In a volatile year without much in the name of worthy polling, the ruling adds much uncertainty.
By most accounts Martinelli was the front runner for mayor, with a strong lead over the PRD’s José Luis Fábrega in second place with the rest of a crowded field way behind and many voters undecided. Now will the race be down to a man who calls himself the Sexual Buffalo (Gálvez) and a man who calls himself Tank of Gas (Fábrega)?

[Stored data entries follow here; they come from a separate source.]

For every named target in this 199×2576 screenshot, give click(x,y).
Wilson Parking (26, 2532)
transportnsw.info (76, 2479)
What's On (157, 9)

For the legislature there is no valid polling, the races are crowded and the public mood is unfavorable to all incumbents and in general to those identified with the political caste. Correa is no incumbent, but she is a long time politician. She has served as representante, legislator, mayor of Panama City and appointed governor of Panama province. Seeking re-election as mayor and suffering from a reputation for arrogance and caprice, she finished third behind Juan Carlos Navarro and Miguel Antonio Bernal. But as Martinelli’s appointed governor of the country’s most populous province — which was split in two by the creation of Panama Oeste on her shift — she came across as a much calmer and friendlier character. Few ever questioned the woman’s ability. But now the question comes down to the Cambio Democratico party’s fate and whether voters will see her as just another discredited political insider.
After his disqualification, Martinelli campaigns from prison for his party.